He’s the “favorite” after results of one race and polling of a border adjacent state. Both states are among the least representative of the Democratic Party. FiveThirtyEights primary model is Highly flawed trying to run fluid predictions based off past events.
Bernie is a quintessential left wing bureaucrat. He hasn’t demonstrated ability to win in unfavorable terrain (Vermont is as white and liberal a state out there). or win tough races. Klobuchar is not my favorite candidate but wins in Minnesota by margins significantly past the states partisan index. Warren is a strong one on one debater and ousted a Republican incumbent to win her seat.
I’m curious, who do you think has the biggest chance then? Biden is currently going down after a fourth-place finish in Iowa, likely third or fourth place in New Hampshire, and is currently going down in every recent National and state-specific poll right now. His campaign even had to pull ads from South Carolina, which might not sound that bad until you see the most recent South Carolina poll, that has him only 5 points up. Plus there’s the fact that no democrat has ever won the nomination after coming in fourth in Iowa, if you want to talk about historical precedent which I assume is why you don’t think Bernie can win the nom.
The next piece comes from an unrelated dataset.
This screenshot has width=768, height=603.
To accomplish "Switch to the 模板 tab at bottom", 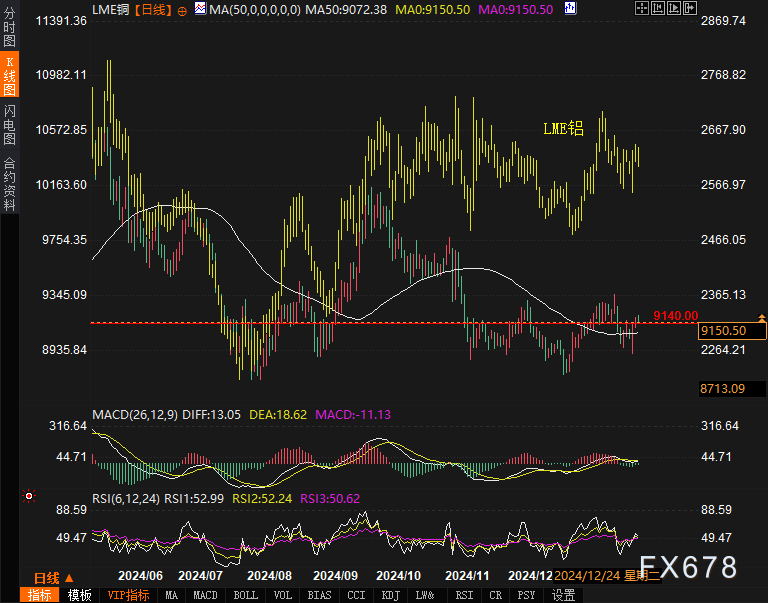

Buttigeg outperformed the Iowa polls and is surging in New Hampshire. However, those are both really white states and he is still really struggling with minority support. That’s not going to bode well for him in Nevada, South Carolina, or many of the Super Tuesday states. I just don’t think there’s a path to the nomination winning only white states.
Warren just isn’t doing well in the polls right now. According to pretty much every recent poll, she’s not in a strong position to win NH, Nevada, SC, or most Super Tuesday states. Unless she really outperforms the polls, I don’t know if she has a path to the nomination.
Bloomberg’s Super Tuesday strategy is really unprecedented but idk how well it’ll work since you kinda want momentum going into Super Tuesday not coming out. He could surprise on Super Tuesday I guess, (as a side note, fuck I hope he’s not the nominee) but I don’t know where his path is from there if he doesn’t have a really strong showing.
Everyone else just doesn’t seem to be polling well enough to have any path. Klobuchar and Steyer maybe but that’s a big maybe.
So out of all these choices, who do you think is likely to be the nominee?
I mean, Bernie beat a Republican incumbent in 1990 and he also seems to be a good debater. If that’s all you need he seems to be at least as strong as Warren.